The other end I clip to my rigger’s belt, the metal triangle resting against my pelvis. Again, I twist the crab shut at my waist and yank on it. My hip follows with it.

And then, because of what I’m about to do, I double check both ends again.

“Opening starboard door for visual.”

I check my medics are both belted to their seats, make a last check around the cabin to ensure there’s nothing loose that could whizz out into the tail rotor, grab the door handle and twist it downwards, the lock disengaging with a palpable “clunk” in my hand.

And then, several hundred feet off the floor, I slide the door of the heli open.

The noise increases exponentially, the down draft from the blades swirling into the cabin.

Sat on the floor I swing my feet out of the door and slide forwards until they’re resting on the skids.

I lean forward with the camera in hand and snap the shots you saw last week.

And this should be scary, but it’s not.

I’m so focussed on what I’m meant to be doing, there isn’t really time to think what, you know, sane people, would be thinking.

Which should be “Are you fucking joking? Get back inside the heli, knob-head.”

Photos taken, I roll my legs back into the cabin, slam the door shut and we touch down gently.

So that’s a first…

12 Responses to “Doors open day”

  1. Pam says:

    You sound like an incredibly responsible 12-year-old. Good for you.


  2. Kat says:

    So frickin awesome! Go Kal!


  3. Pam says:

    What? The “incredibly responsible” part, or the “12-year-old” part? Actually it was a comment on just how much fun it must be to be you.


  4. Win-Stone says:

    I was the incredibly miserable git, sitting in the corner, thinking ‘Drop the camera, you git. Drop the bloody camera – ‘cos that’ll teach ya.’



  5. Bear says:

    Fantastic. Mind you, you’ve worked hard towards this, so why shouldn’t you get to play with big whirry toys of the kind you can’t buy at Jenners?


  6. Pa State Cop says:

    PORT SIDE door Exits. Prop wash on the starboard side is a bitch unless you’re the gunner.


  7. Lauren says:

    Wow! I think incredibly responsible 12 year old about covers it…
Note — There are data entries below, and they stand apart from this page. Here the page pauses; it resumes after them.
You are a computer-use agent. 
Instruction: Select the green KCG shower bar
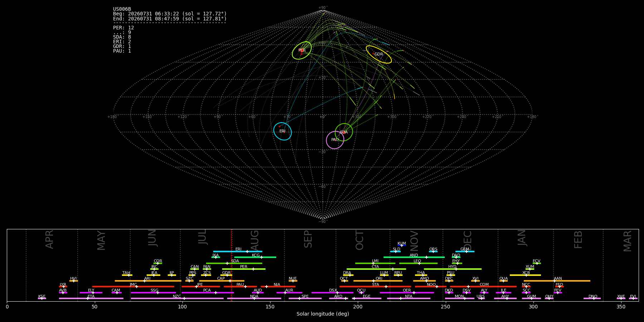(x=255, y=257)
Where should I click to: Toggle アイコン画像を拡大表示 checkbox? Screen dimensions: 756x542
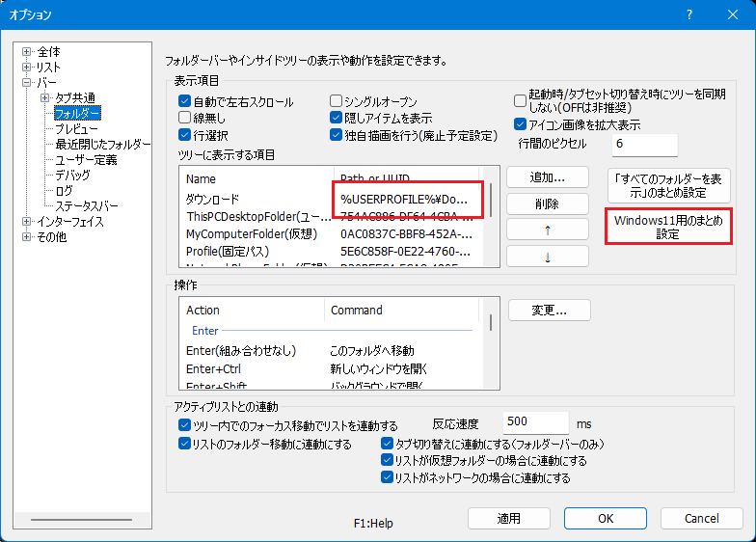(x=521, y=124)
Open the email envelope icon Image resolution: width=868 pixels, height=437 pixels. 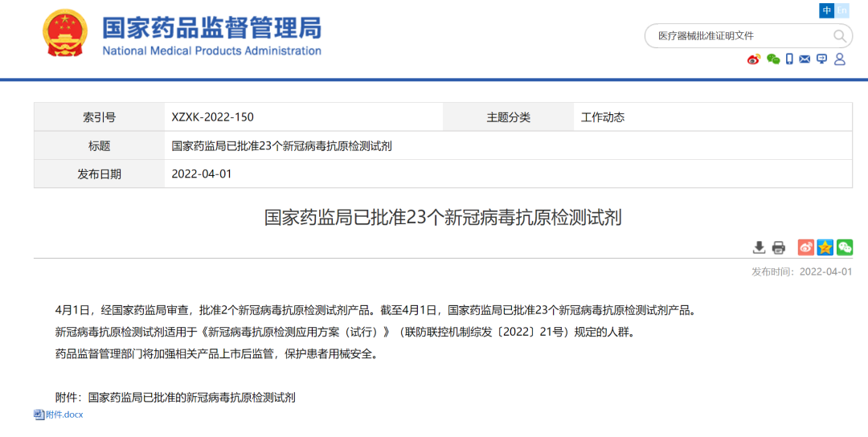(805, 59)
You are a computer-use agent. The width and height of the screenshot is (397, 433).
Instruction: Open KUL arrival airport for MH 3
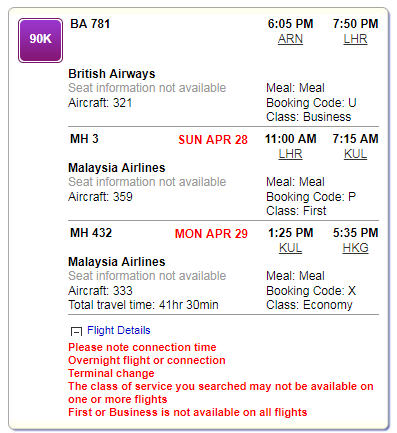coord(355,154)
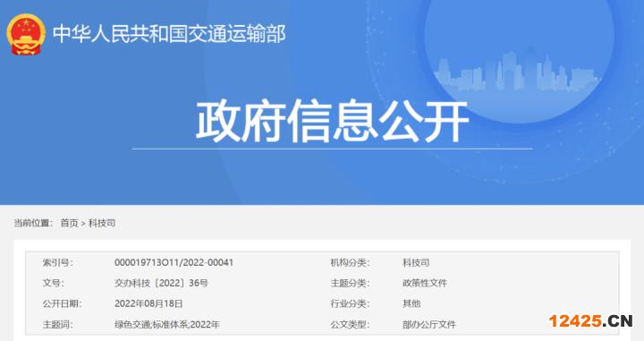Click 科技司 in 机构分类 row
The image size is (644, 341).
coord(416,262)
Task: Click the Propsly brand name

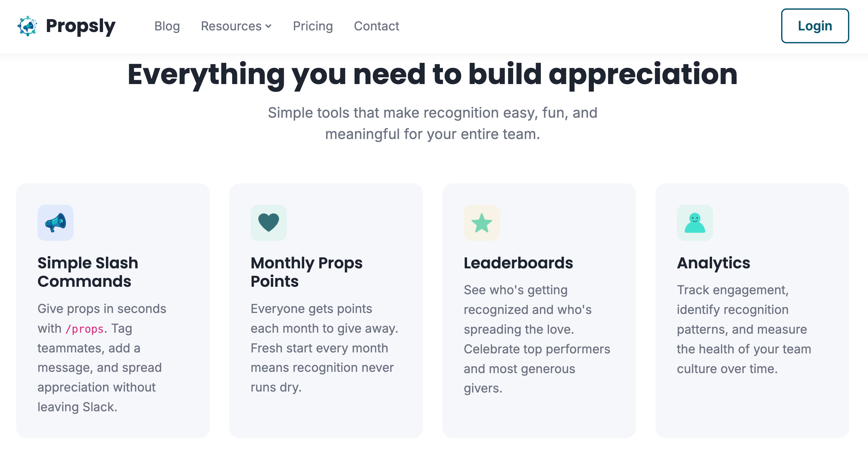Action: 81,26
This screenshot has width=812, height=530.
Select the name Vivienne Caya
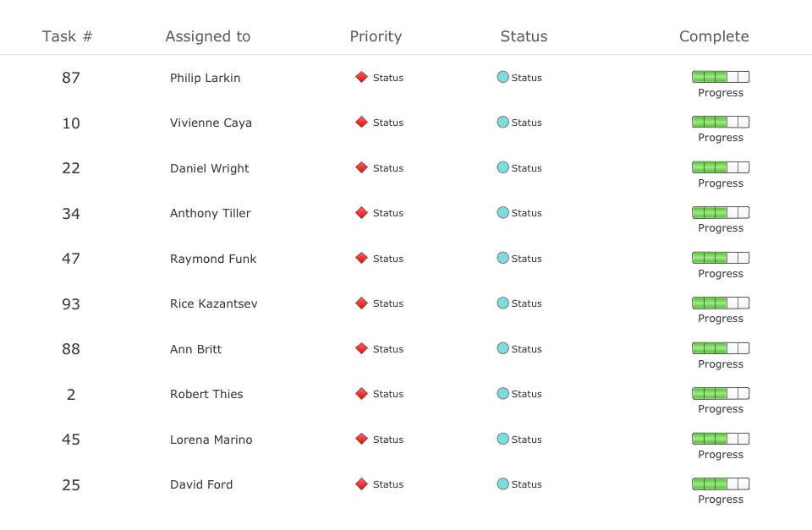[x=211, y=123]
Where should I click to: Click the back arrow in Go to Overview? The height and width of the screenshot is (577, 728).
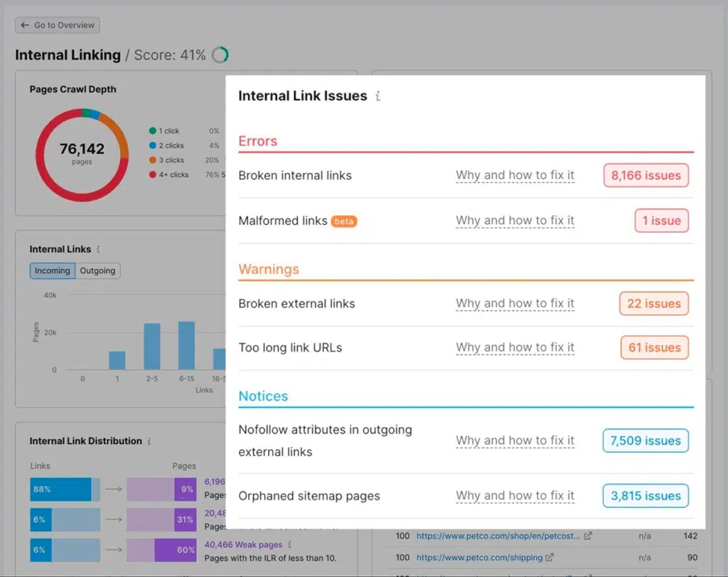[x=25, y=25]
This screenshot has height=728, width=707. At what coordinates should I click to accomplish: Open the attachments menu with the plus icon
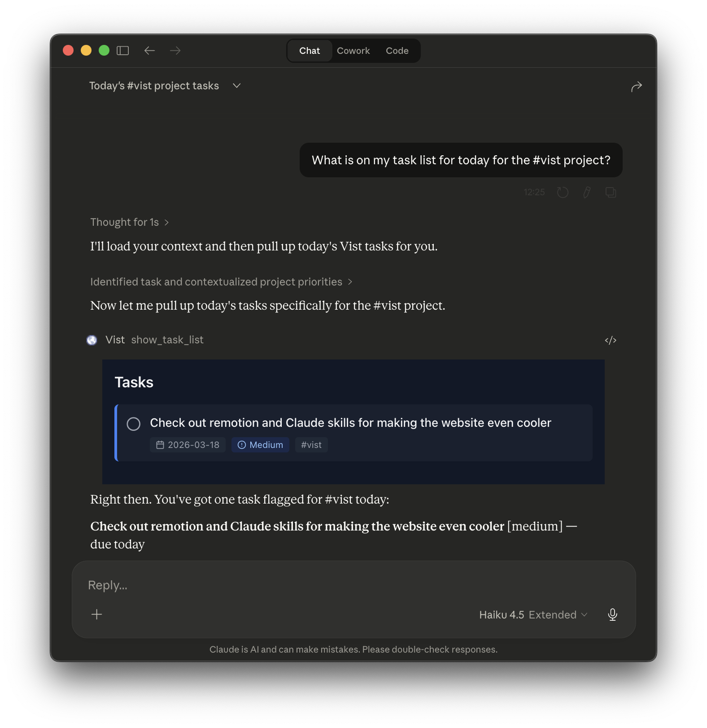pyautogui.click(x=96, y=614)
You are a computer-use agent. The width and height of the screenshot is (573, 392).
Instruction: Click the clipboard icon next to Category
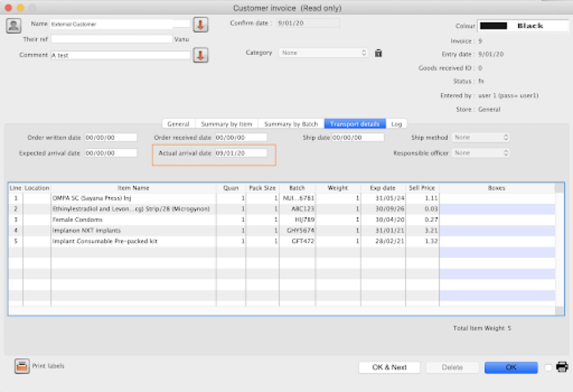pos(378,53)
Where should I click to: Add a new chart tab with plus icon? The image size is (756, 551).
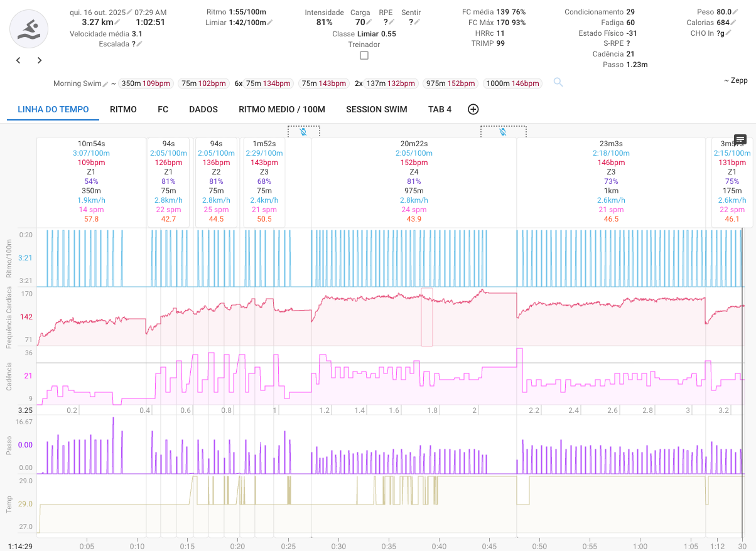[x=473, y=109]
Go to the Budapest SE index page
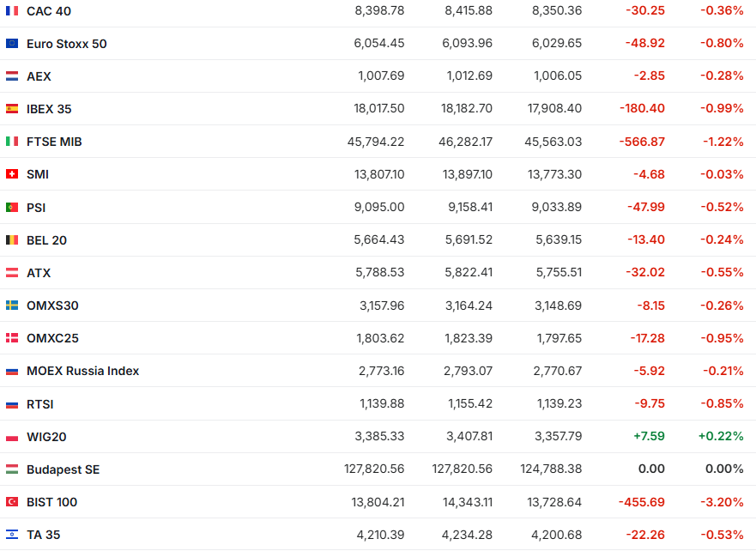Viewport: 756px width, 551px height. click(x=63, y=469)
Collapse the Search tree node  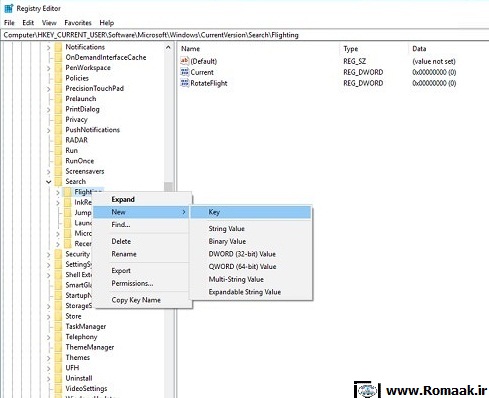49,182
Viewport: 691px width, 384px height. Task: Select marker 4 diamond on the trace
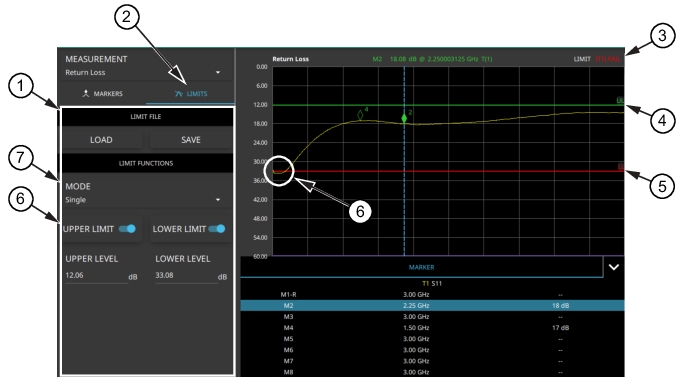[x=360, y=115]
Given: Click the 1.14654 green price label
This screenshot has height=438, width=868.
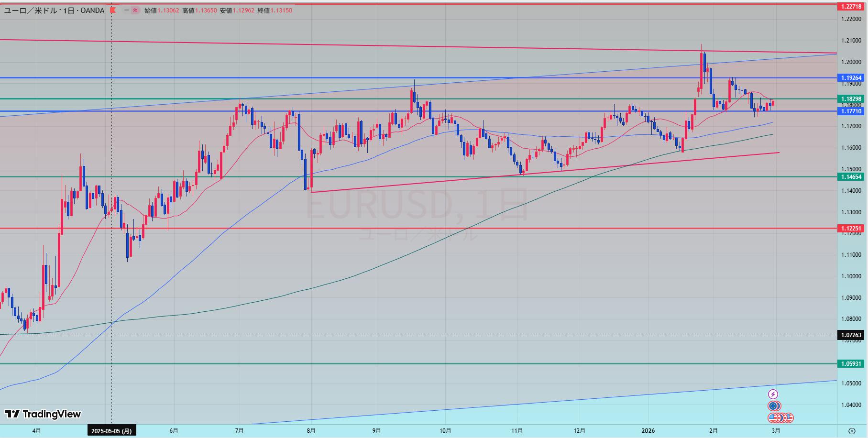Looking at the screenshot, I should click(851, 177).
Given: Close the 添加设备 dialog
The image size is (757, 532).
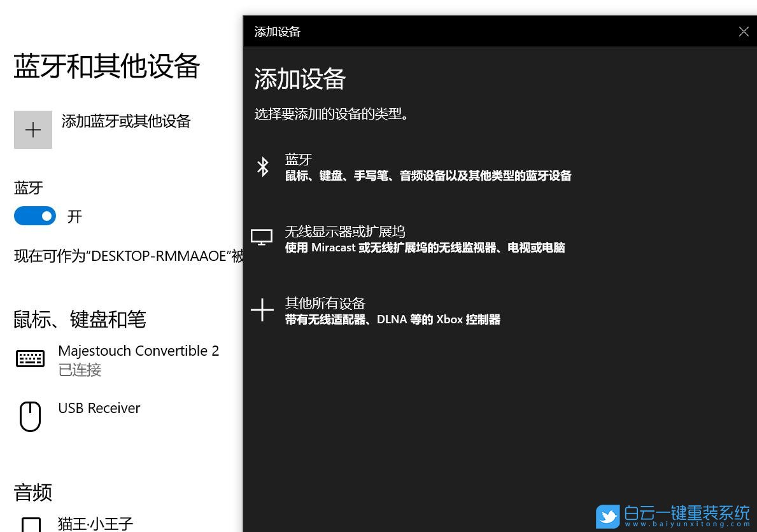Looking at the screenshot, I should click(744, 31).
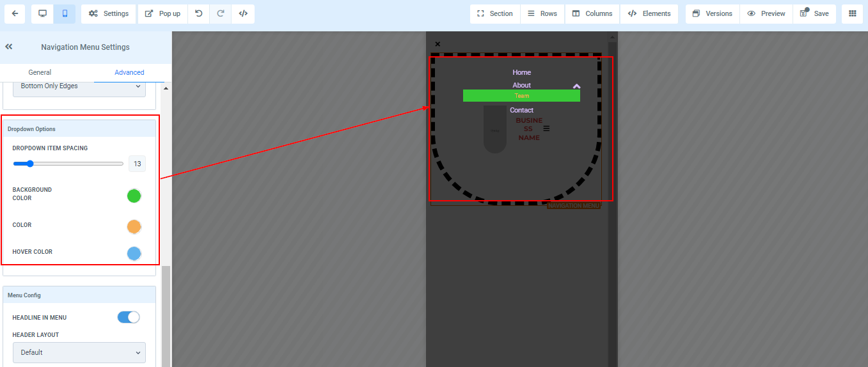Collapse the About submenu chevron

(576, 86)
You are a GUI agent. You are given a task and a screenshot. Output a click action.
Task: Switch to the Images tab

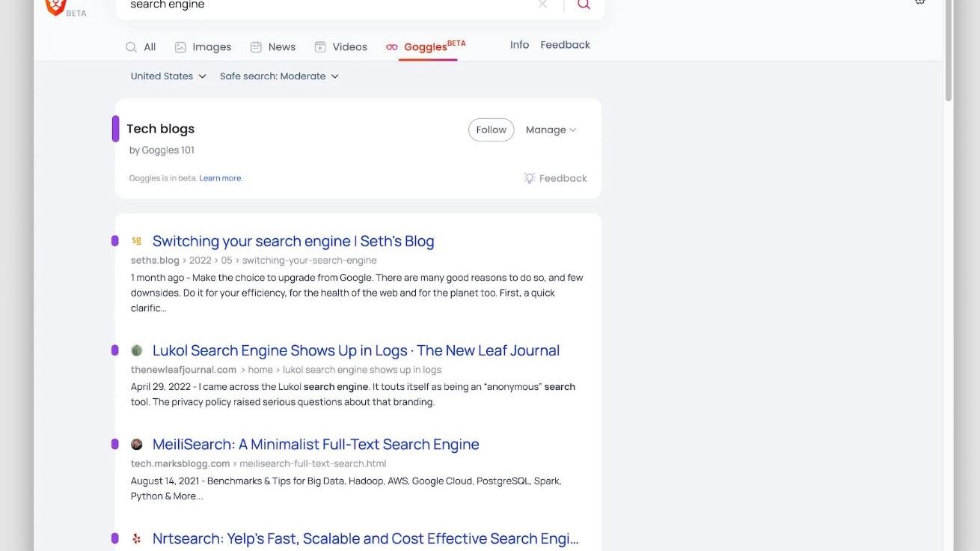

    Your BSL CPD may have had the signers in the office in stitches, and they’ve been teaching us sweary words ever since to go with the Polish, Portuguese and Italian swearing we’re all getting fluent in


  8. The Jannie says:

    I think we’re allowed to be envious of blokes who have their own desert theme park and white knuckle ride . . .


  9. Sewmouse says:


    just…… EEP!!!!


  10. Swiss says:

    Hey Kal what GPS do you have? I’m still undecided with the ones I’ve used in the past and always in the market for a recommendation! Cheers


  11. student paramed says:

    That’s fucking awesome!


  12. clare says:

    Can I just say how incredibly cool and sexy you are?